*** Opening of MATERIAL FOR THE TASK ***

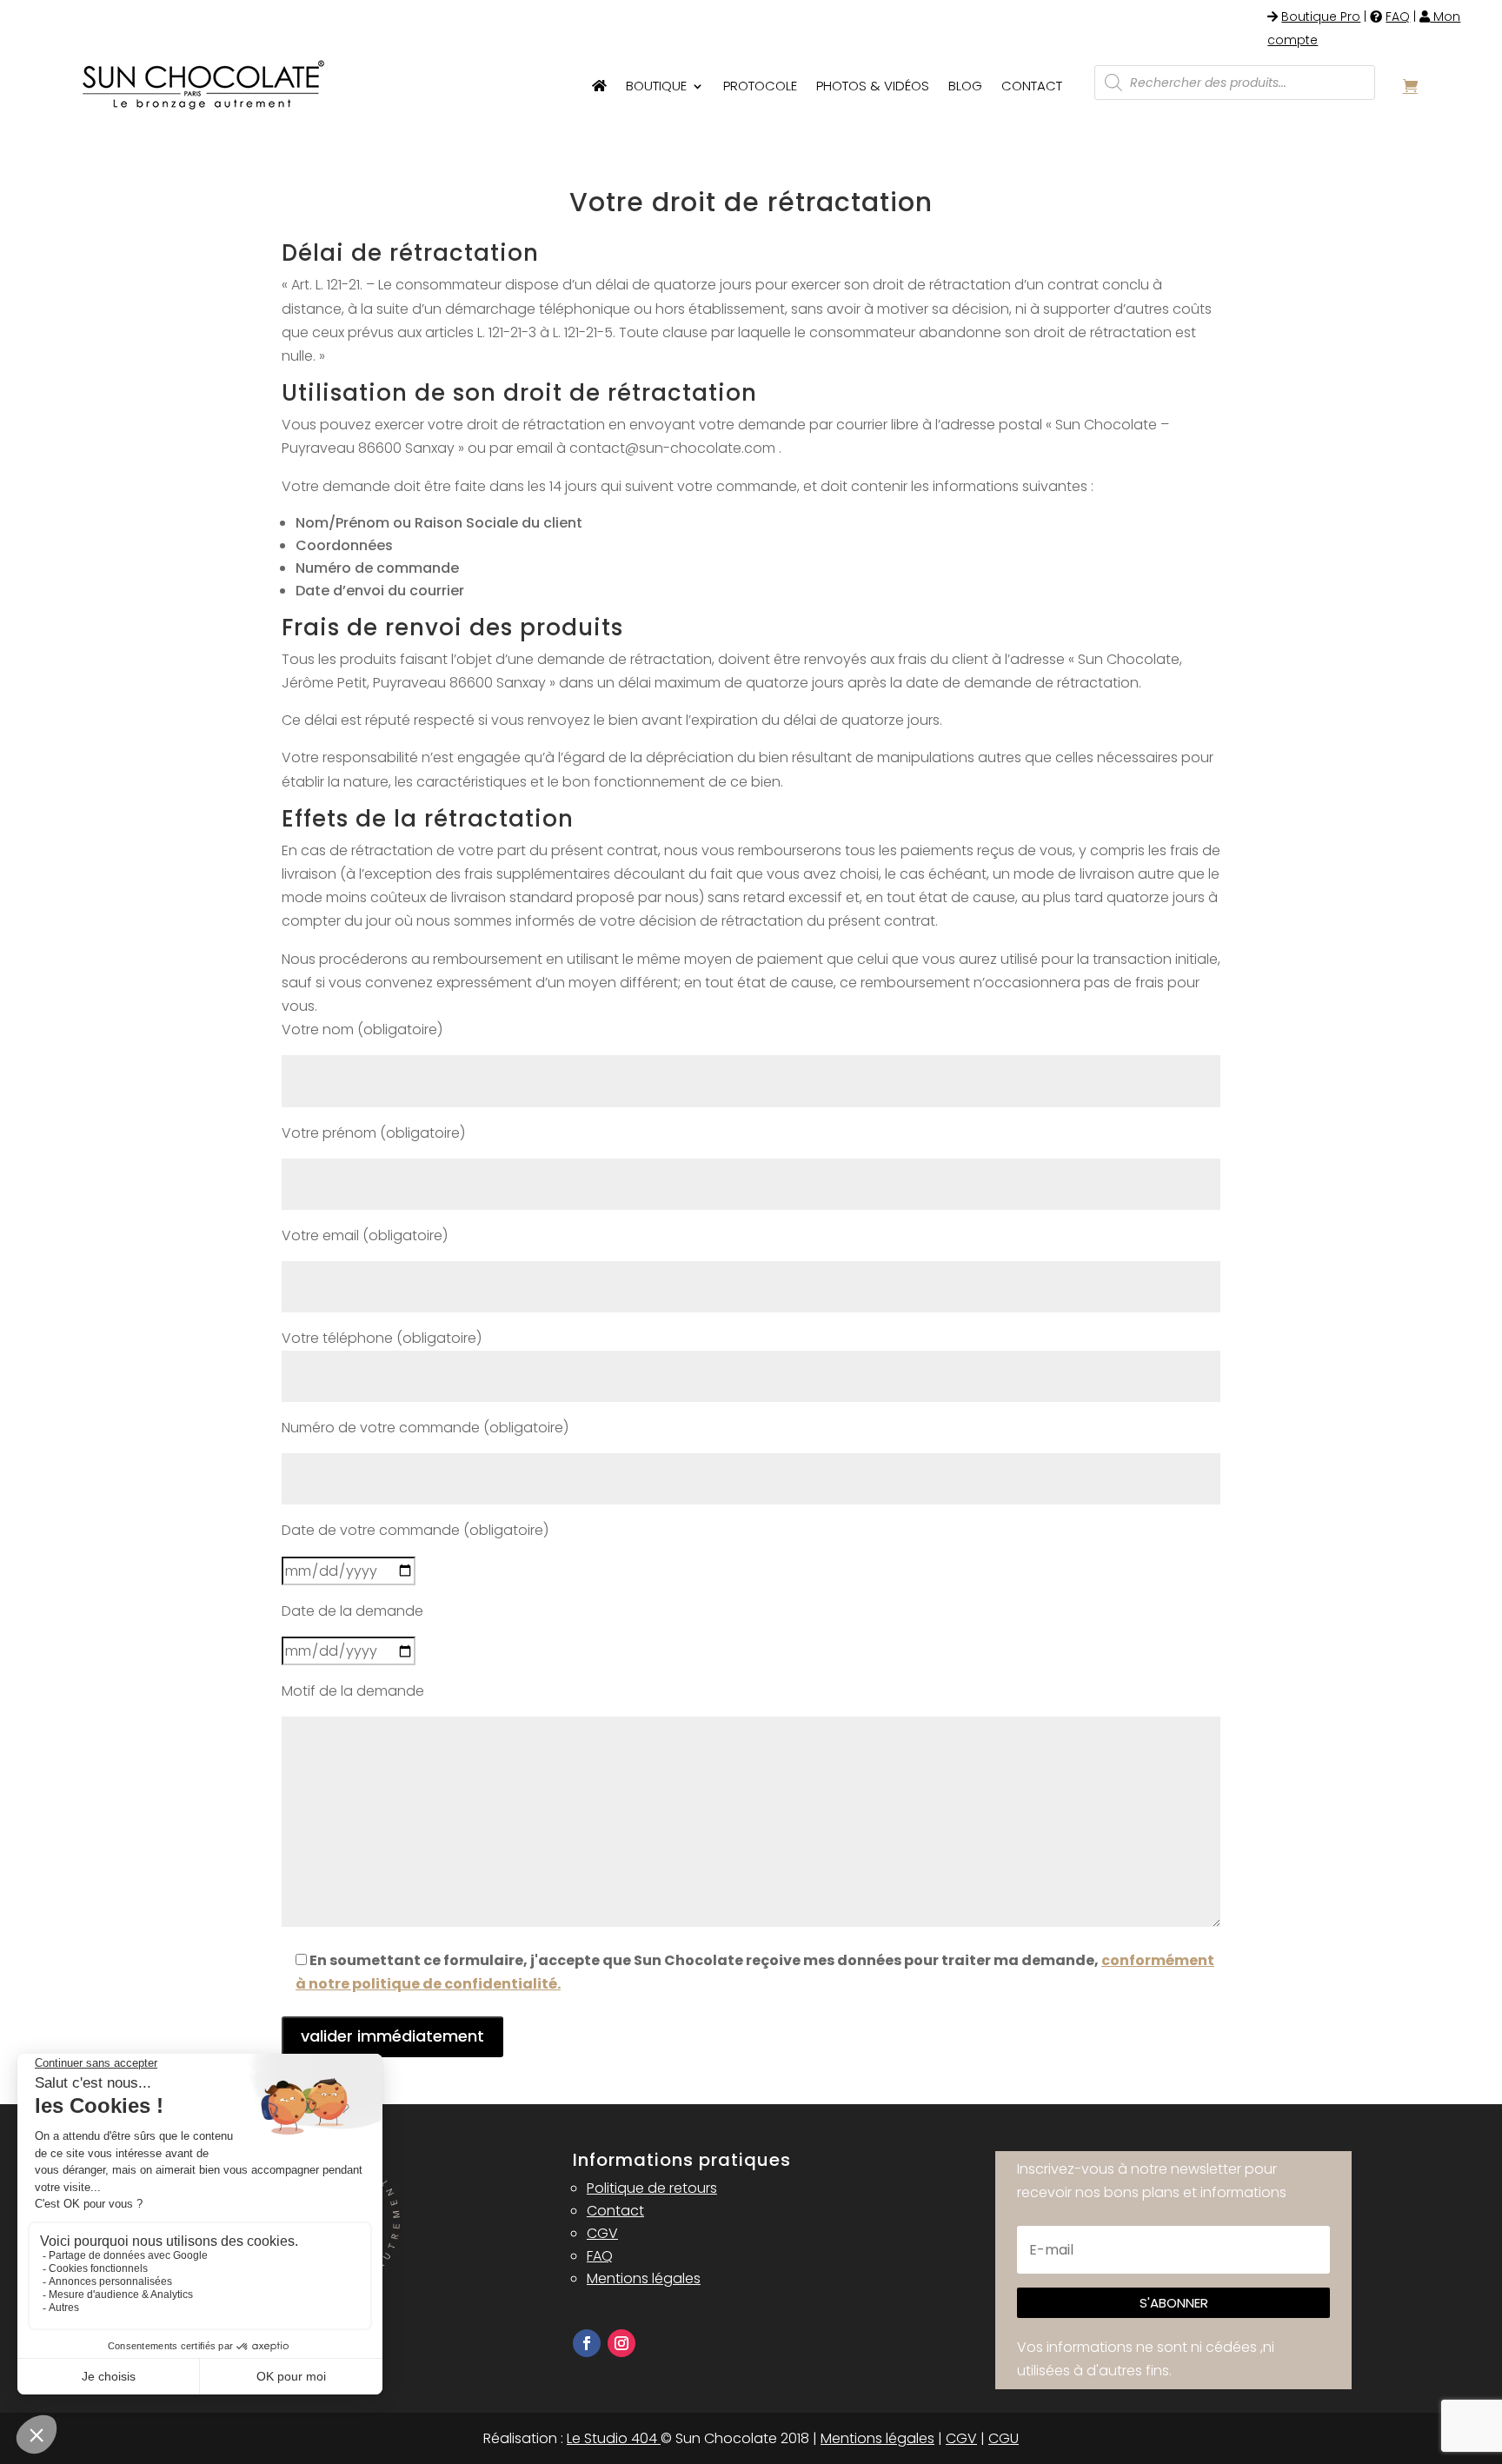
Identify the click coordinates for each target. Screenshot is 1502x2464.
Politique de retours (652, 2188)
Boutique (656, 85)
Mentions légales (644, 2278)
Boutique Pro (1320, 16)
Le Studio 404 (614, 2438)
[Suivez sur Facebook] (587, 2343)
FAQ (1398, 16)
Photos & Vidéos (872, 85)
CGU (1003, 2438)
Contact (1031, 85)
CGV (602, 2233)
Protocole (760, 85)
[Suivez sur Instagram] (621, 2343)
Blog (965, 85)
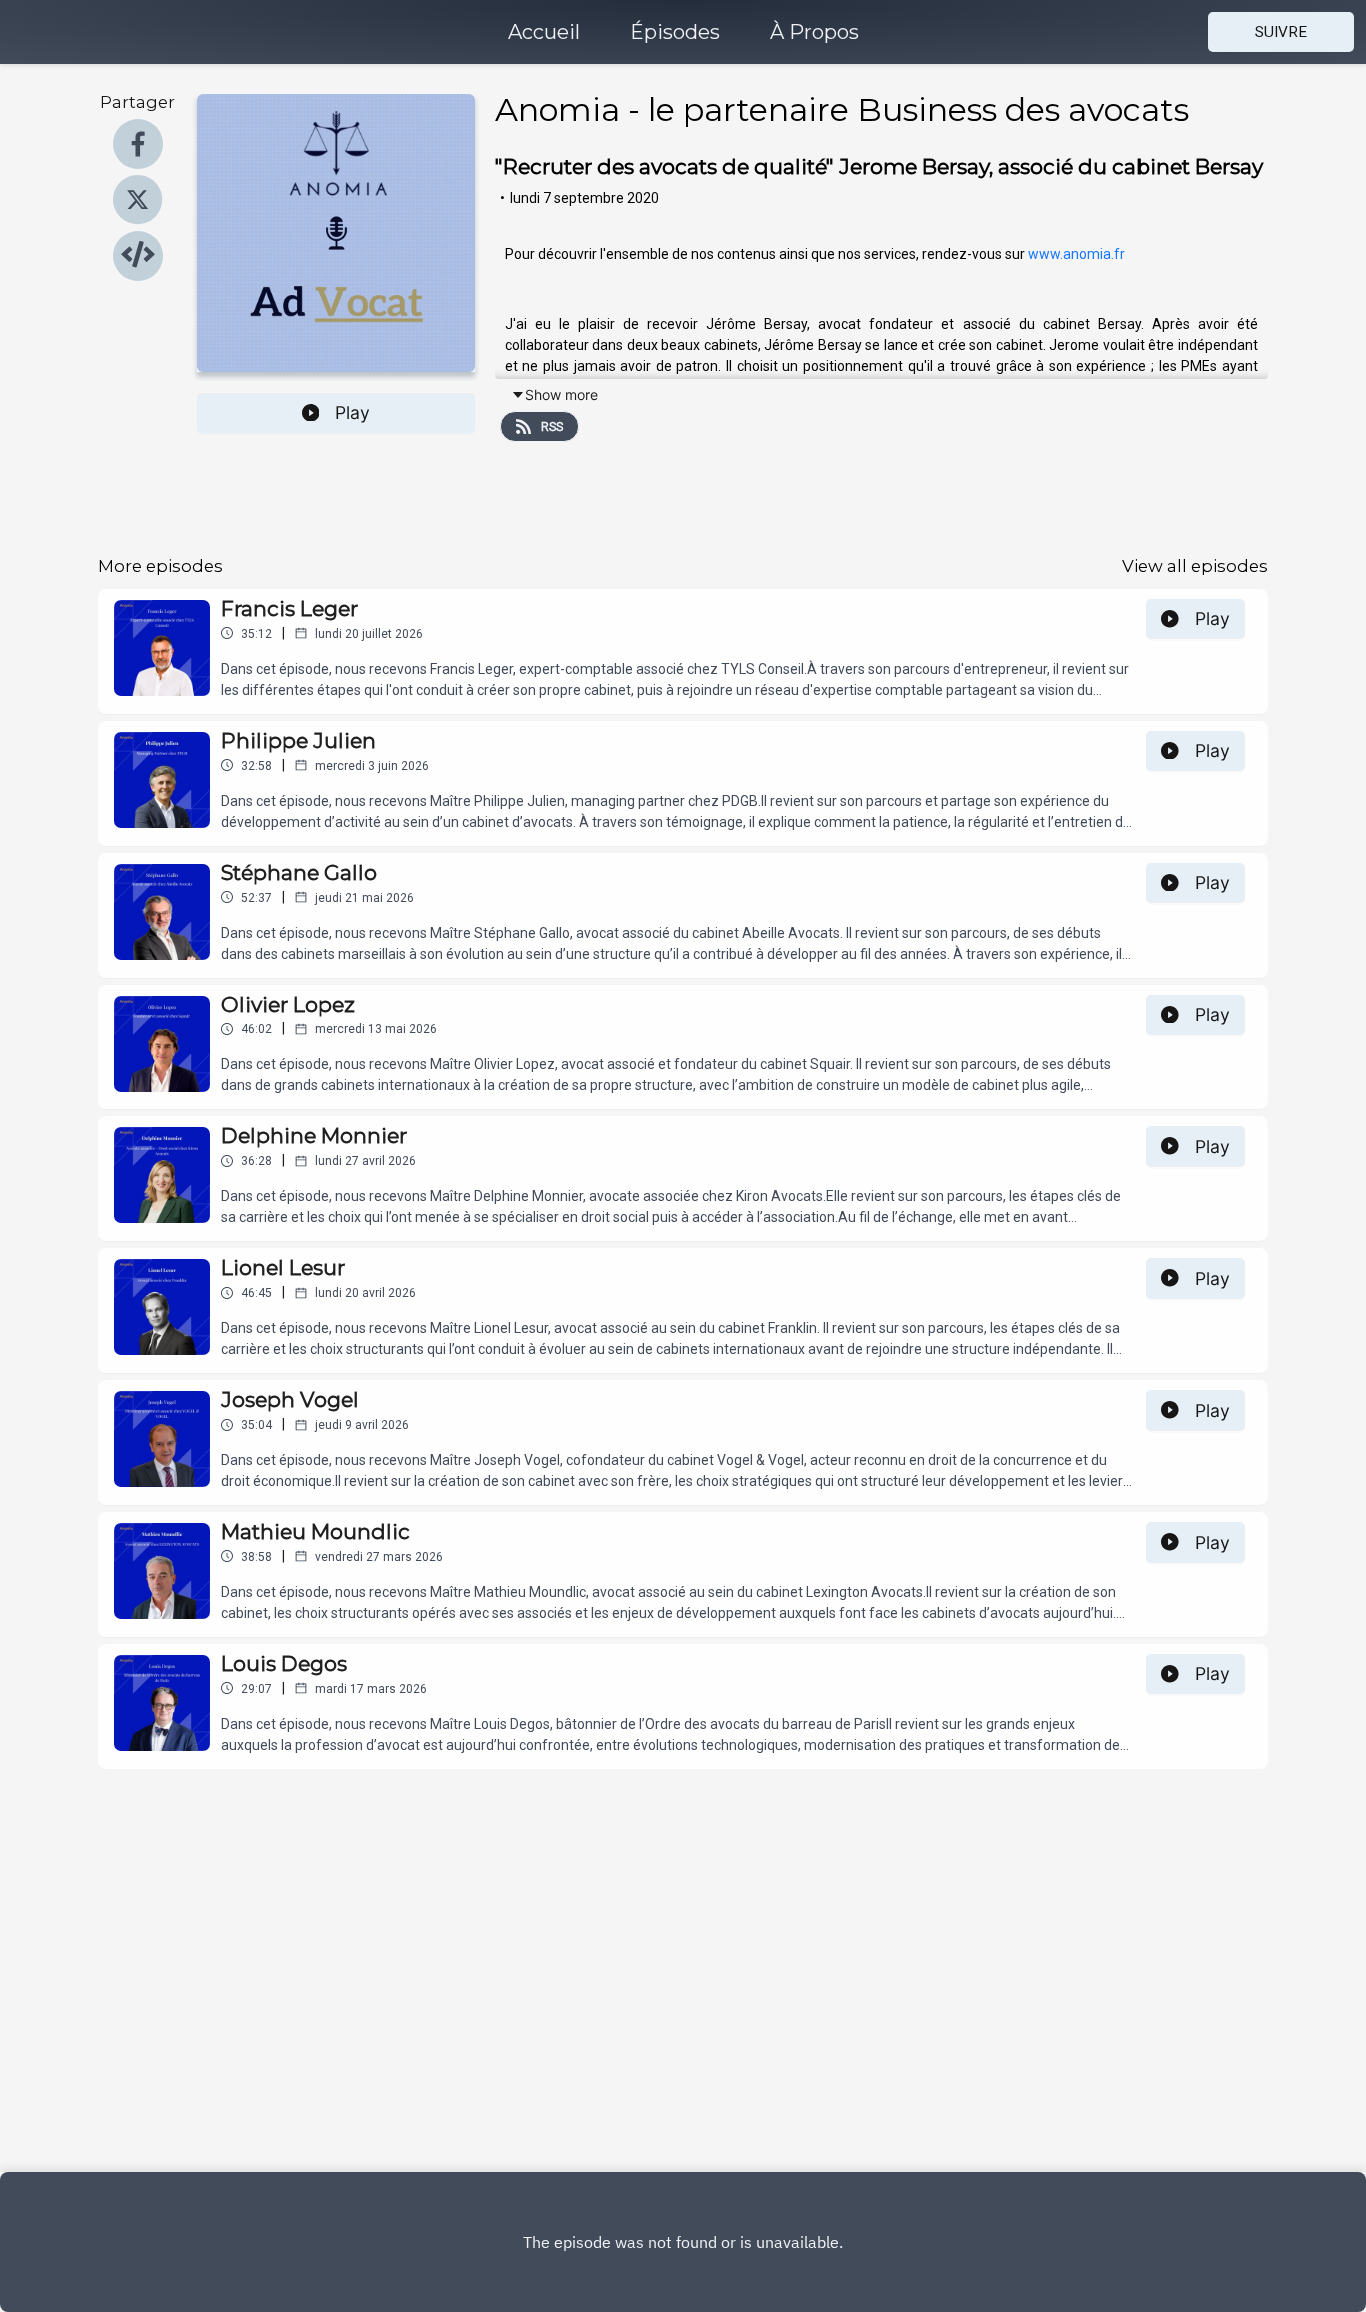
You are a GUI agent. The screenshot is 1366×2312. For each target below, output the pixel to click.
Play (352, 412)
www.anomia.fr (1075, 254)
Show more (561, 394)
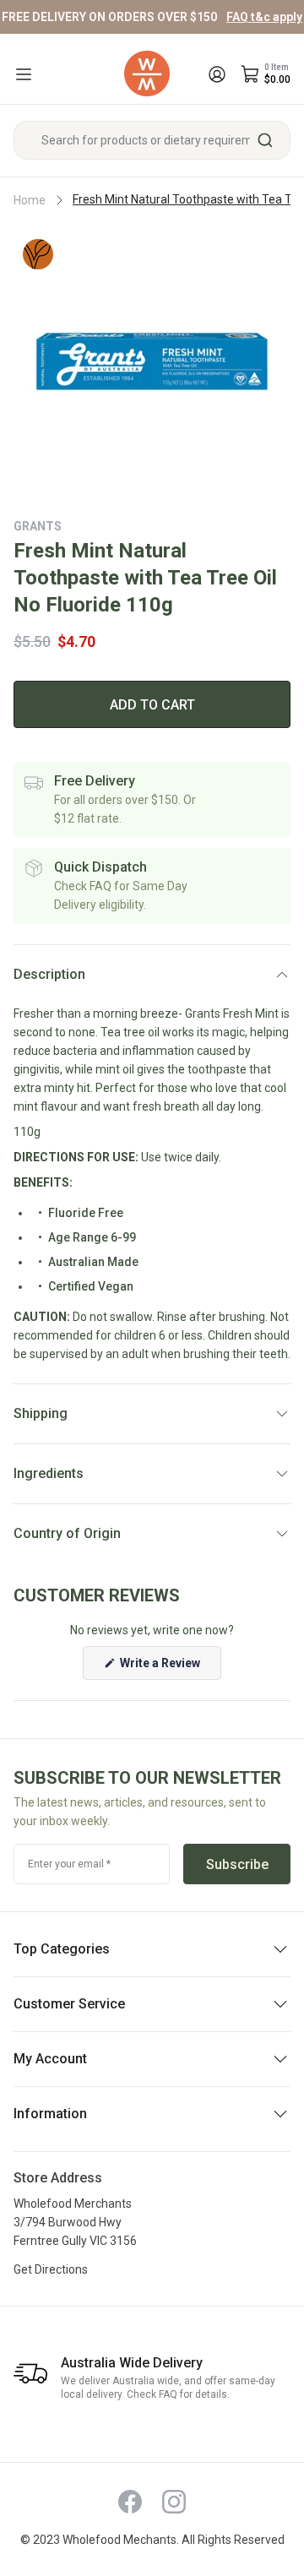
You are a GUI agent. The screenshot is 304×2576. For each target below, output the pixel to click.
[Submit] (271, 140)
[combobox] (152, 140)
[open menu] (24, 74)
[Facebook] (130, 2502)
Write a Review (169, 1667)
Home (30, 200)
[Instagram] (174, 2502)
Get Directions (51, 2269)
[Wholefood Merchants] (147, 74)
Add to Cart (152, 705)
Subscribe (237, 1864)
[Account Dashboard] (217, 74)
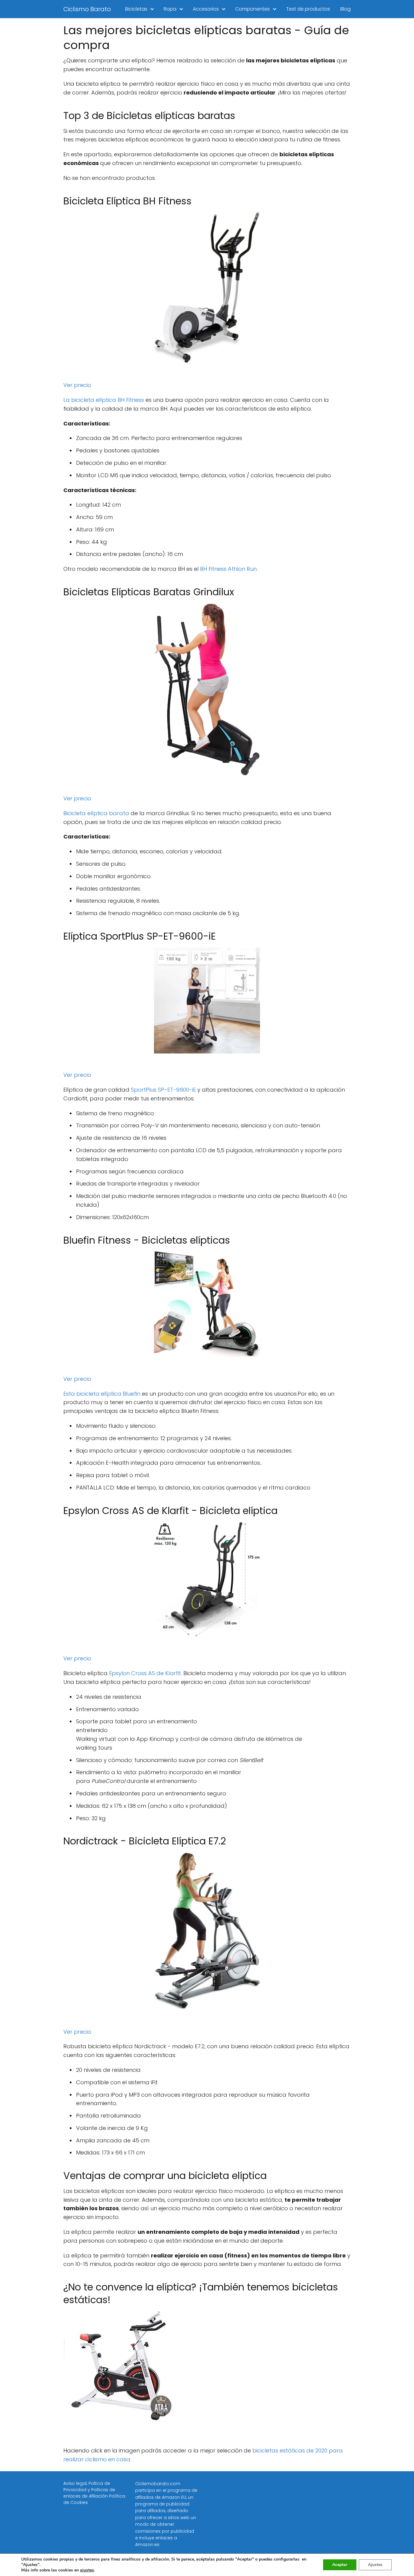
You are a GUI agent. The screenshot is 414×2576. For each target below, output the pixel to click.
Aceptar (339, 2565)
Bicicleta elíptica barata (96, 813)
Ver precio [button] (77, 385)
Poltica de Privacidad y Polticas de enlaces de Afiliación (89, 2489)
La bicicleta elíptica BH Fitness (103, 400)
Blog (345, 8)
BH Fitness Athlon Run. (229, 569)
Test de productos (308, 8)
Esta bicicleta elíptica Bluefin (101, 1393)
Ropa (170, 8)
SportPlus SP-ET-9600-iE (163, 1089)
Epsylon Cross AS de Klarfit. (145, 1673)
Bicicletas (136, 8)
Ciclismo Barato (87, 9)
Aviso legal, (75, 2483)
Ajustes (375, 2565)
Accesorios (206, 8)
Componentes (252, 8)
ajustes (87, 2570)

*** Close of MATERIAL FOR THE TASK ***

* **WHAT YOU SHOULD DO**
A precise repetition of every entry, free of pictures, is the expected answer.

* **RESULT OF THIS TASK**
Identify the click coordinates for each target. Screenshot is 1502x2464.
Politique de retours (652, 2188)
Boutique (656, 85)
Mentions légales (644, 2278)
Boutique Pro (1320, 16)
Le Studio 404 (614, 2438)
[Suivez sur Facebook] (587, 2343)
FAQ (1398, 16)
Photos & Vidéos (872, 85)
CGU (1003, 2438)
Contact (1031, 85)
CGV (602, 2233)
Protocole (760, 85)
[Suivez sur Instagram] (621, 2343)
Blog (965, 85)
You are a GUI agent. The screenshot is 1366×2312. For each target below, output the pixel to click.
Play (352, 412)
www.anomia.fr (1075, 254)
Show more (561, 394)
You are a GUI agent. The screenshot is 304×2576. For each target below, output the pixel to click.
[Submit] (271, 140)
[combobox] (152, 140)
[open menu] (24, 74)
[Facebook] (130, 2502)
Write a Review (169, 1667)
Home (30, 200)
[Instagram] (174, 2502)
Get Directions (51, 2269)
[Wholefood Merchants] (147, 74)
Add to Cart (152, 705)
Subscribe (237, 1864)
[Account Dashboard] (217, 74)
You are a GUI agent. The screenshot is 414×2576. For each target below, output the pixel to click.
Aceptar (339, 2565)
Bicicleta elíptica barata (96, 813)
Ver precio [button] (77, 385)
Poltica de Privacidad y Polticas de enlaces de Afiliación (89, 2489)
La bicicleta elíptica BH Fitness (103, 400)
Blog (345, 8)
BH Fitness Athlon Run. (229, 569)
Test de productos (308, 8)
Esta bicicleta elíptica Bluefin (101, 1393)
Ropa (170, 8)
SportPlus SP-ET-9600-iE (163, 1089)
Epsylon Cross AS de Klarfit. (145, 1673)
Bicicletas (136, 8)
Ciclismo Barato (87, 9)
Aviso legal, (75, 2483)
Ajustes (375, 2565)
Accesorios (206, 8)
Componentes (252, 8)
ajustes (87, 2570)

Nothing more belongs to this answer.